WORK ORDER: Report each line below that contains the string "item", copying the whole line. Case counts.

EXERCISE INPUTS:

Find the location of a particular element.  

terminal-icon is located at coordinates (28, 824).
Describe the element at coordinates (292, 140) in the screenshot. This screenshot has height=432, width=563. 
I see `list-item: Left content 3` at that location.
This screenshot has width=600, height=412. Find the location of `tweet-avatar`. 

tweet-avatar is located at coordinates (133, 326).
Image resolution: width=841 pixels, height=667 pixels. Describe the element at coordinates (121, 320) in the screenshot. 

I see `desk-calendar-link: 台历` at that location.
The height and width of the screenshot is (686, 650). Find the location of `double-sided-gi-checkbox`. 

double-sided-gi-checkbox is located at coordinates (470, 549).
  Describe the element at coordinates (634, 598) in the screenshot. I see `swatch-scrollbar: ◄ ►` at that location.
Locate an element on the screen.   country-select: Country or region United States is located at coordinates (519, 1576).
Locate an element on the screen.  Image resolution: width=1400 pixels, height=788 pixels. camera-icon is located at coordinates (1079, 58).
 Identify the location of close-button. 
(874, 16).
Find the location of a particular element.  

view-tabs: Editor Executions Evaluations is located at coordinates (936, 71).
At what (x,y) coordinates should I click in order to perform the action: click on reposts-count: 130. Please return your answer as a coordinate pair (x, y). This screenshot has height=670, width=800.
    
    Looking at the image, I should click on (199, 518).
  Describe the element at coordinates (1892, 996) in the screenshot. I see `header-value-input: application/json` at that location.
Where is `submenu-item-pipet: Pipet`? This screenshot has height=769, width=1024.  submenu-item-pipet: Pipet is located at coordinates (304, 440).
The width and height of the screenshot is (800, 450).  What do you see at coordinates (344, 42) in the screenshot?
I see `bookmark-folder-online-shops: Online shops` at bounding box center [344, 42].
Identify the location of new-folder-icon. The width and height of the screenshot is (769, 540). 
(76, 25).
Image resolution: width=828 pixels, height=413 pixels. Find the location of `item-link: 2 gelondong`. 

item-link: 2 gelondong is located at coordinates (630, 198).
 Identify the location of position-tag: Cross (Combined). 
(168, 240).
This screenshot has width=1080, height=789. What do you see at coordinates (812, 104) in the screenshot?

SOLUTION:
I see `list-item: Left content 3` at that location.
Where is `submenu-item-pipet: Pipet`? This screenshot has height=769, width=1024.  submenu-item-pipet: Pipet is located at coordinates (304, 440).
Image resolution: width=828 pixels, height=413 pixels. Find the location of `item-link: 2 gelondong`. 
item-link: 2 gelondong is located at coordinates (630, 198).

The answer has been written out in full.